“$\cos^{-1}(0.93333)$, said the student. A GCSE student, struggling a little; the Mathematical Ninja bit his tongue rather than correct him to $\arccos$ or to $\frac {14}{15}$; he also accepted, grudgingly, the answer was going to be in degrees.

“Maybe 21 bad degrees?”

“21.04”, said the student. “Not too terrible.”

“I suppose you’re wondering,” said the Mathematical Ninja, directly to camera, “how I did that. Well, let me tell you. It went down like this:

* Work out $\sqrt{1-x}$. In this case, that’s the square root of $\frac1{15}$, which is a little less than 0.26.

* Multiply that by 10 to get 2.6

* Work out $9-x$, which is $8 + \frac{1}{15}$

* Multiply the two answers together to get 20.8 plus whatever a fifteenth of 2.6 is - 0.17 or so - to get 20.97.

This is a little on the low side, but still within a tenth of a degree - partly because we got lucky with the rounding (if we did it perfectly on the calculator, we’d get 20.83, which is almost the worst case - this is always within about a quarter of a degree).

Why does it work?

It comes from the Maclaurin series for $\cos(x)$:

$\cos(x) = 1 - \frac{1}{2!}x^2 + \frac{1}{4!}x^4 - …$, although the Mathematical Ninja only uses the first couple of terms. If he knows $\cos(x) = c$, he can say:

$c \simeq 1 - \frac 12 x^2$ $x^2 \simeq 2 - 2c$, working in radians ((as God intended)).

That gives $x \simeq \sqrt{2} \sqrt{1-c}$. If you convert $x$ to degrees, you get $81\sqrt{1-c}$, which is a good approximation for smallish $c$, but is off by 9 for $c = 1$. (Mortals like me use 80, which is off by 10, of course.)

However - with a little help from the Mathematical Pirate, we can adjust it to bring it back into line.
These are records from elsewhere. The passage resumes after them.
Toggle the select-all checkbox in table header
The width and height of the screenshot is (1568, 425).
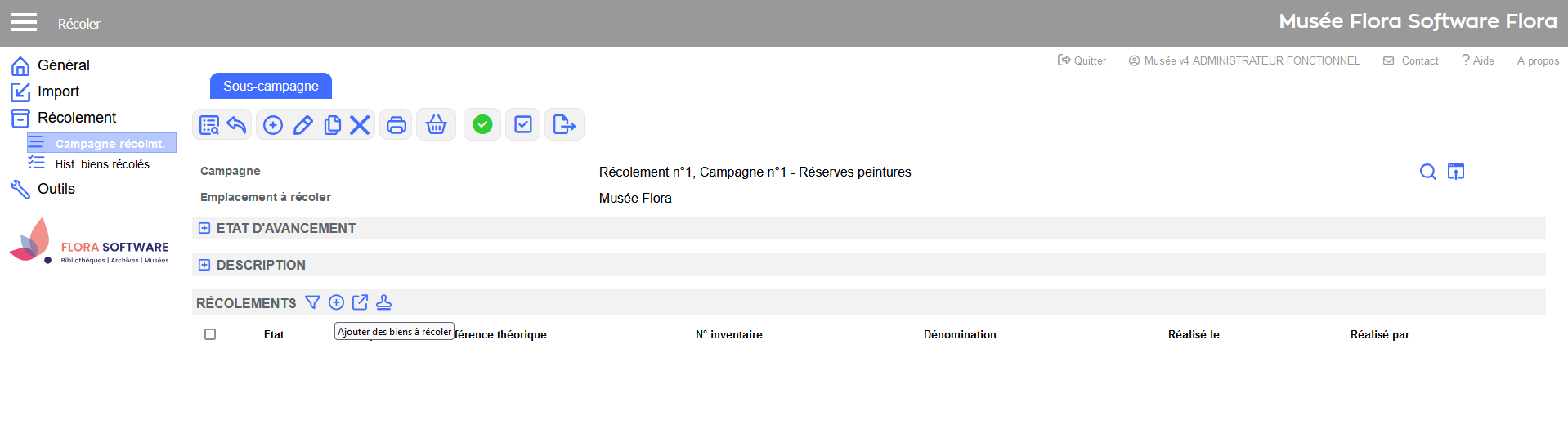point(210,334)
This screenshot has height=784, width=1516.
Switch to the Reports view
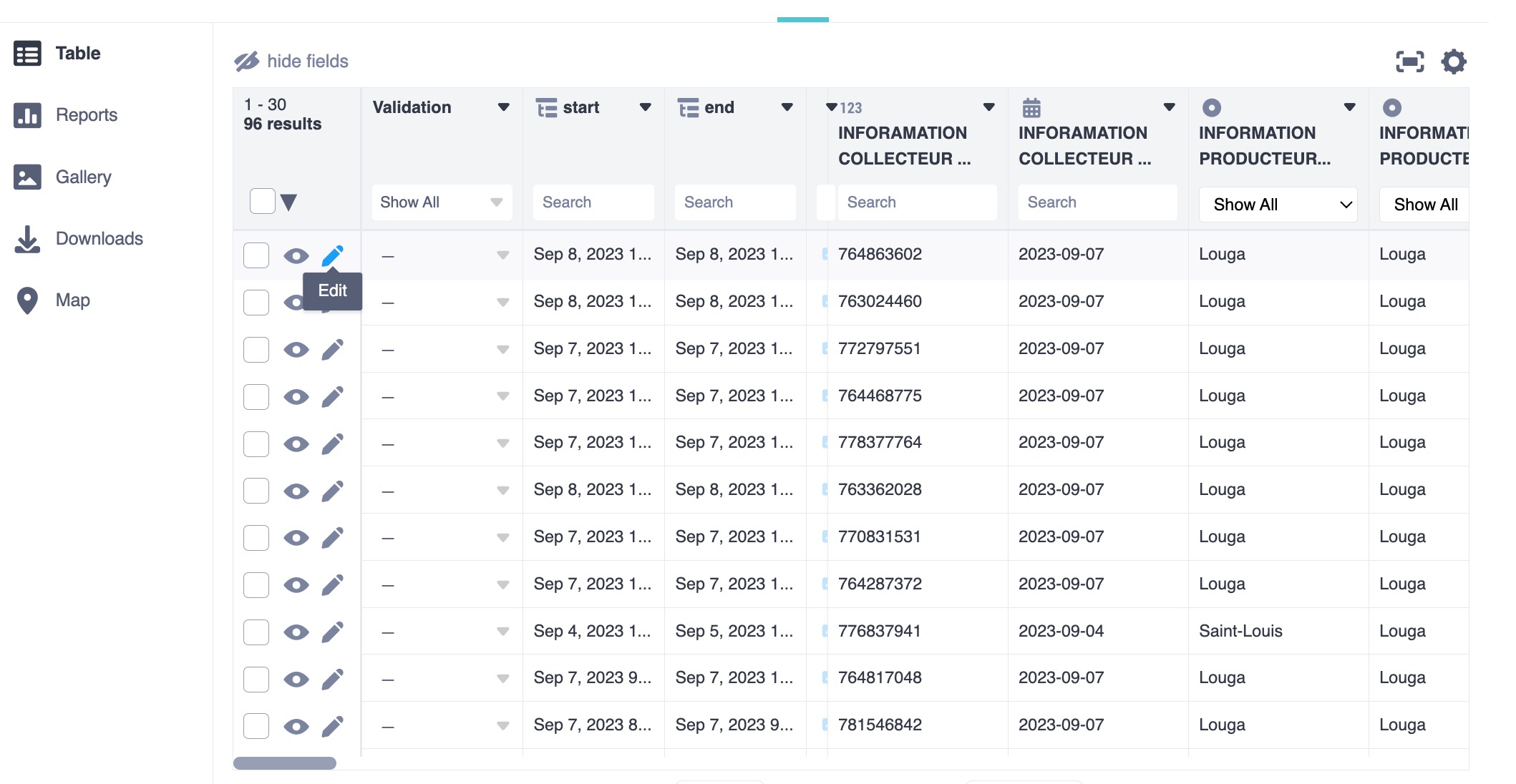(x=86, y=115)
If you look at the proportional error for the approximation, it’s pretty much a straight line, with equation $\frac{act}{est} \simeq \frac{9}{8} - \frac{c}{8}$. That means we now have: $x \simeq 80\sqrt{1-c} (\frac{9-c}{8})$, or (more neatly): $x \simeq 10 \sqrt{1-c}(9-c)$.
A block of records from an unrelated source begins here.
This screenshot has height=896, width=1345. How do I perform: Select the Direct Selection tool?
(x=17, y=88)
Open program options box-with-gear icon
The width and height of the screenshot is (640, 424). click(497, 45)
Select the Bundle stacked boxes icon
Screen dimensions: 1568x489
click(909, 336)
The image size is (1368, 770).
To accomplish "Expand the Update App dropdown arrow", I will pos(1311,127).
The worst-case answers for this are around c = 0.25 (it’s a quarter-degree too low) and c = 0.883 (a quarter-degree too high).
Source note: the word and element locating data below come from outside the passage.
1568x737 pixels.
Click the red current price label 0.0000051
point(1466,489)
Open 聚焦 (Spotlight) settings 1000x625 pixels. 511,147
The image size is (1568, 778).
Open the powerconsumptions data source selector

It’s (for mortals, at least), very difficult to do a Taylor series for arccosine around $x=1$ because the gradient there is infinite. Doing it around a different point almost always leads to a $\pi$ knocking around, and who wants that?

One last word from the Ninja

“It’s not $10\sqrt{1-x} (9-x)$ if you do it properly,” he says; “It’s more like $\frac{7}{40}\sqrt{1-x} (9-x)$.” He stomps, turns, and mutters something about “bad degrees.”